= Lucius Munatius Felix =

2nd century Roman eques, official and governor

Lucius Munatius Felix was a Roman eques who held a number of appointments during the reign of the Emperor Antoninus Pius, most notably praefectus or governor of Roman Egypt (149-154).

Eric Birley suggests that Felix had his origins in Africa. It is unknown how he is related to other Munatii. About his career, although it can be assumed Felix passed through the tres militiae, the only office attested for him is his tenure as governor of Egypt, an important post because Egypt provided a large share of the grain needed to feed Rome.

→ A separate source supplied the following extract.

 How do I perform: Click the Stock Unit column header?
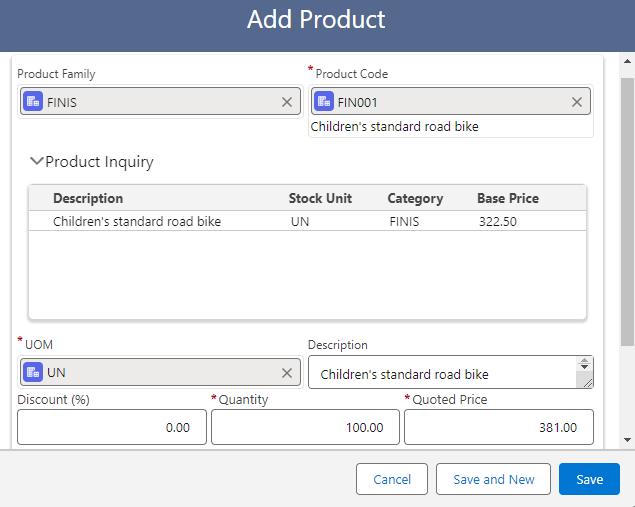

The duties of the praefectus extended beyond ensuring that this was furnished so the inhabitants of the city were fed. He commanded the troops stationed there: during years Felix was responsible for the province, two legions were based there, Legio III Cyrenaica and Legio XXII Deiotariana. He also managed the financial and judicial affairs of the province. Records of his decisions have survived. One is a record of a hearing, dated 17 April 150, where the petition of two men -- Glycon son of Dionysius, and Apollonius son of Glycon -- requesting that since Glycon was without means he be allowed to abandon his property; Felix responded by ordering an investigation to determine whether Glycon intended to do this to defraud his creditors, and if so, the resignation will not be valid.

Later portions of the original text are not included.